Pour citer cet article :

JUIGNET Patrick. Ordre symbolique et loi commune. Philosophie, science et société [en ligne]. 2015.  https://philosciences.com/Pss/philosophie-et-humanite/homme-humain-et-humanite/29-ordre-symbolique-loi-commune

 

Plan de l'article :


  1. Un ordonnancement du monde
  2. Un ordre applicable à l'homme
  3. Ordre symbolique et loi
  4. Énoncer la loi commune ?
  5. Des lois particulières très diverses

 

Texte intégral :

1/ Un ordonnancement du monde

Les hommes vivent en société selon des règles. L'existence d'un ordonnancement présent dans tous les collectifs humains, grands ou petits, est certain mais comment se produit cet ordonnancement mis en évidence par l’anthropologie culturelle dans toutes les sociétés et qui semble empiriquement irréfutable ? Pour Claude Lévi-Straussais « il faut d’abord que ses conditions initiales soient données, sous la forme d’une structure objective du psychisme et du cerveau », (Lévi-Strauss C., La pensée sauvage, Paris, Plon , 1962, p. 349). 
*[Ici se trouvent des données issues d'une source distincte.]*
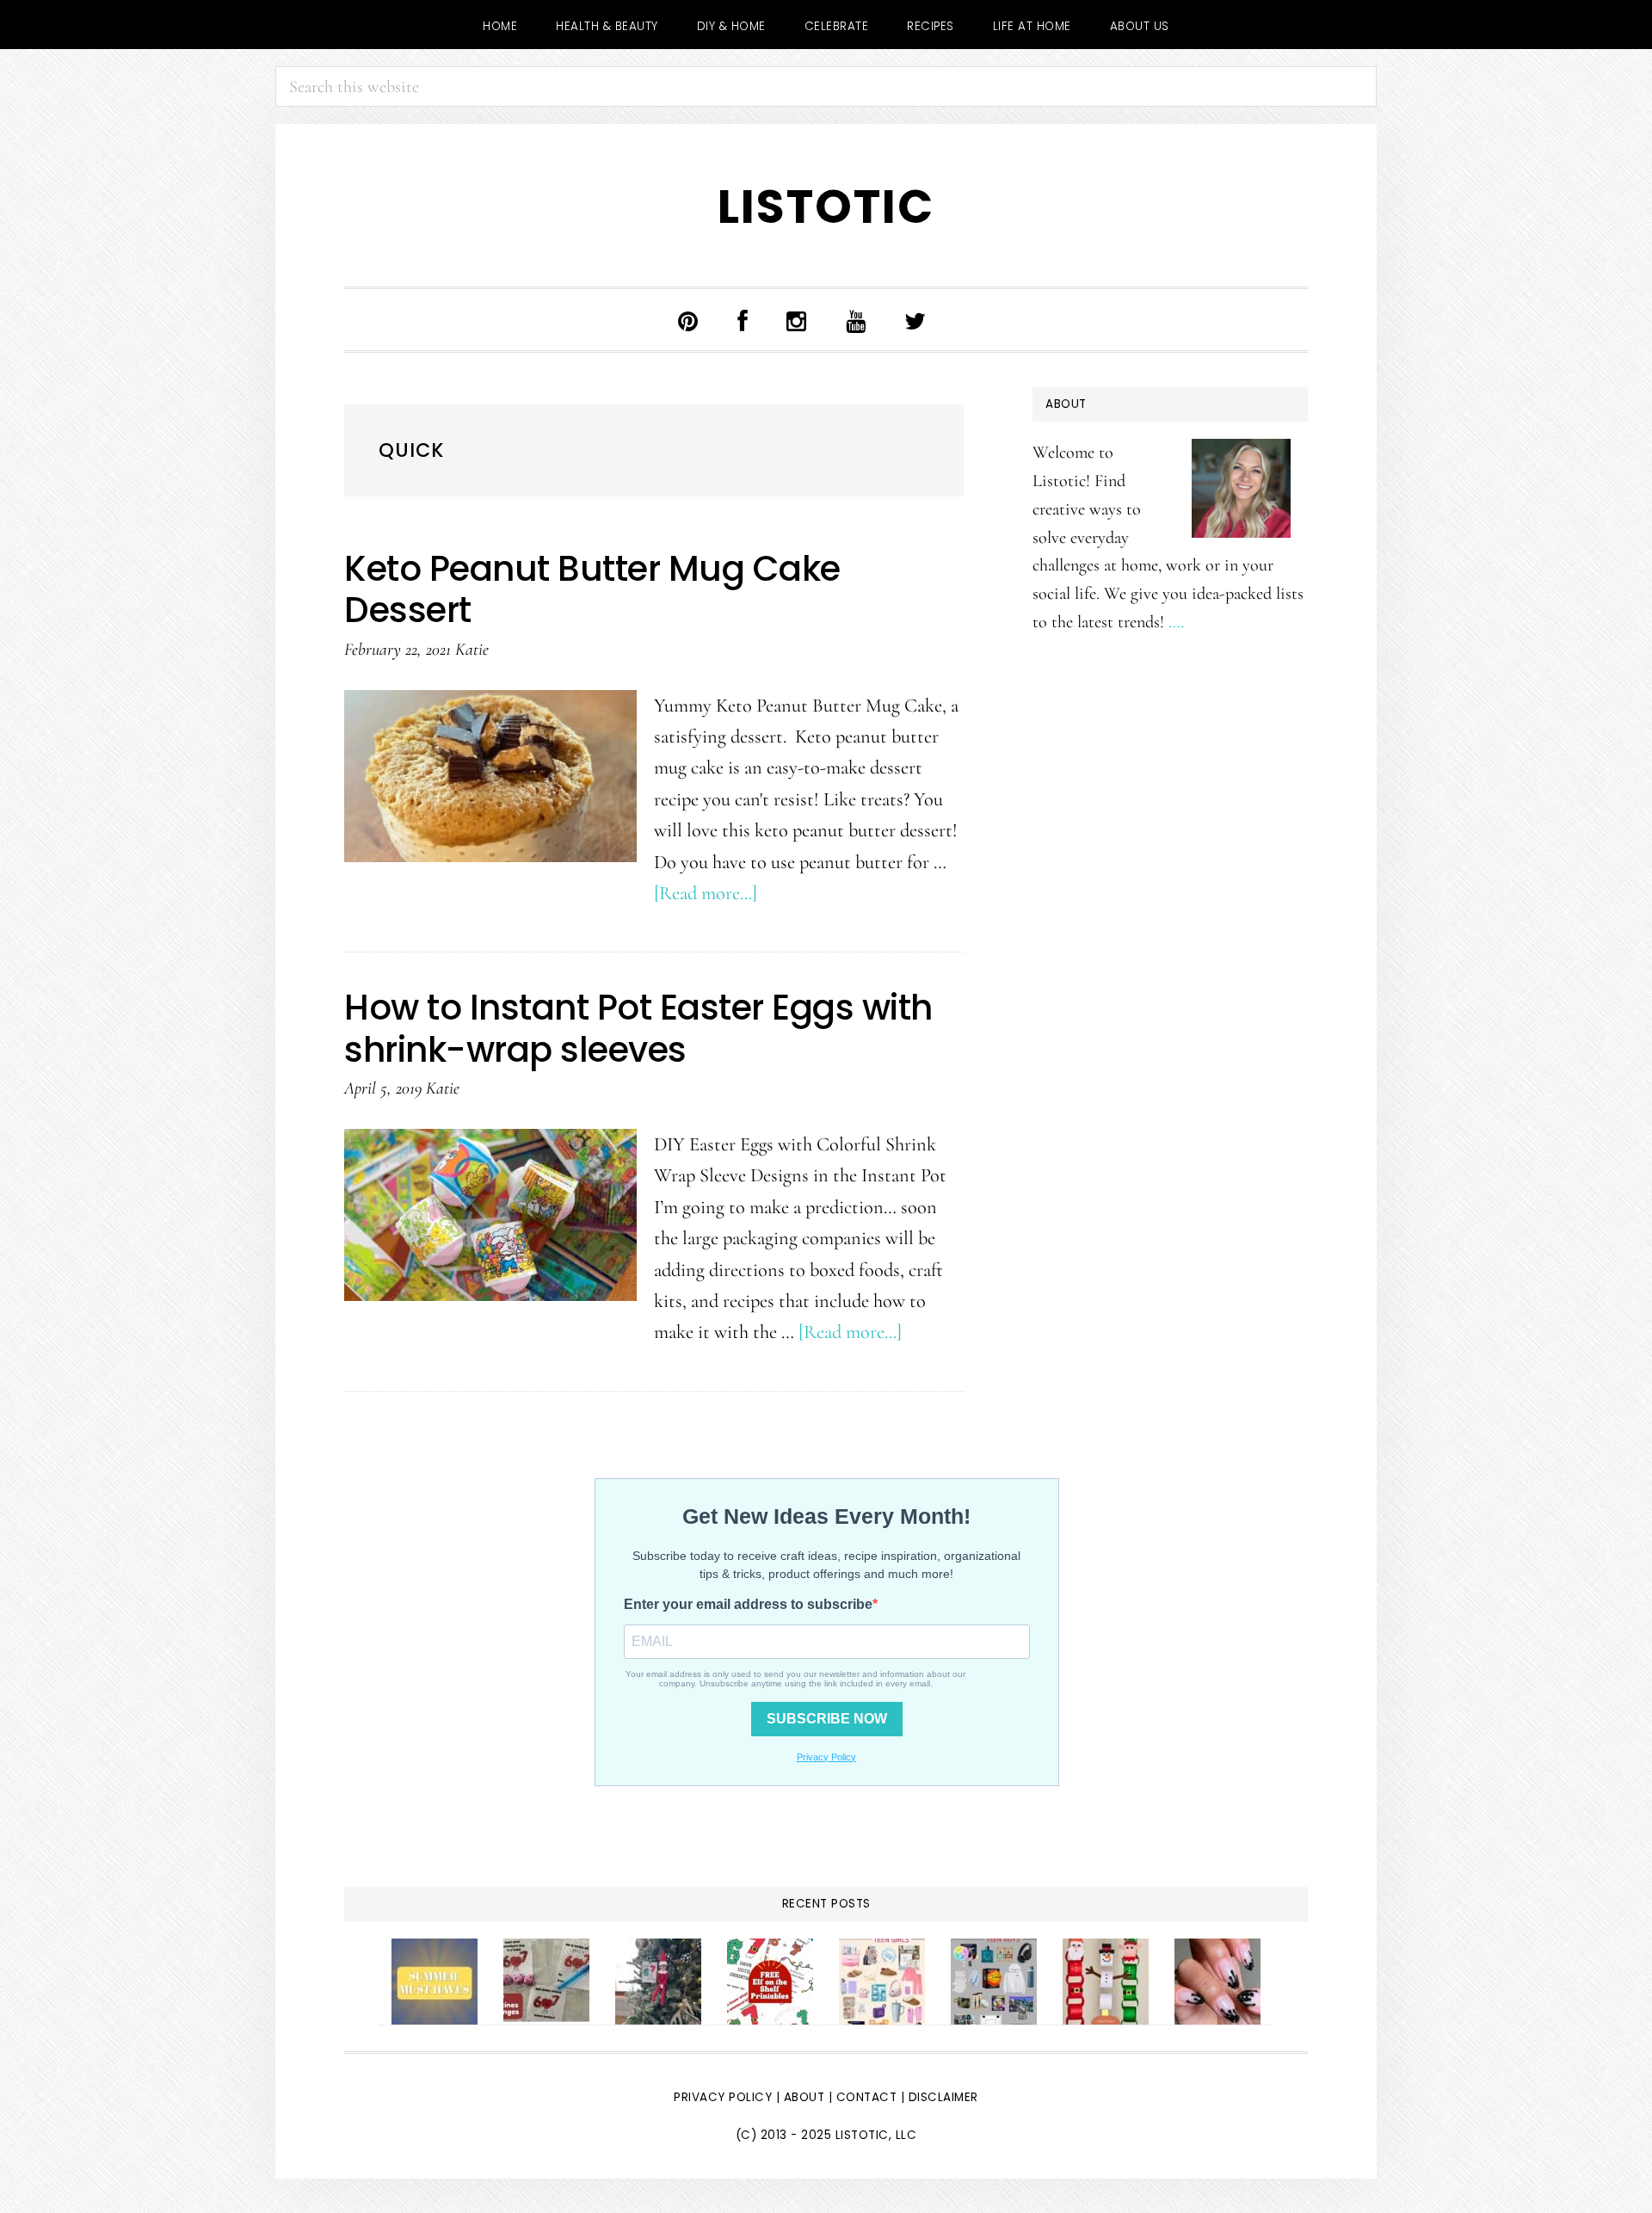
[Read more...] (705, 892)
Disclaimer (943, 2097)
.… (1176, 621)
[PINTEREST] (688, 319)
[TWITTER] (915, 319)
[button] (970, 323)
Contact (868, 2097)
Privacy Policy (723, 2097)
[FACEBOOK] (743, 319)
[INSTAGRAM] (796, 319)
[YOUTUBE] (856, 319)
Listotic (826, 207)
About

Il existe chez l'homme un mode de pensée capable de classifier et d'ordonner, qui porte sur les données empiriques. C'est ce qu'a montré Claude Lévi-Strauss dans un livre La pensée sauvage, titre paradoxal car cette dernière s'avère être, au contraire, civilisatrice. Cette pensée produit des différenciations et des oppositions qui permettent d'ordonner le monde, nature et société confondues.

Elle se façonne en s'accommodant à la réalité. Françoise Héritier, dans Les racines corporelles de la pensée, écrit : "Les êtres humains se sont heurtés - en dernière analyse - à des butoirs pour la pensée, c'est-à-dire des éléments du réel, immuables, récurrents, qu'il n'est pas possible de décortiquer pour les réduire en composants plus fins et dont il faut s'accommoder, qu'il faut intégrer malgré tout dans une perspective commune dotée de sens" (Héritier F., « Les racines corporelles de la pensée », in Le Débat, Paris, Gallimard, 2010.).

Pour Héritier, le tout premier butoir logique que rencontre cette pensée, c'est la constatation "de la différence sexuée : il y a toujours des mâles et des femelles... Il se produit un grand clivage cognitif qui ordonne le réel selon le critère de l'identique et du différent, fondé prioritairement, en l'esprit, par le partage mâle/femelle » (Héritier F., « Les racines corporelles de la pensée », in Le Débat, Paris, Gallimard, 2010.).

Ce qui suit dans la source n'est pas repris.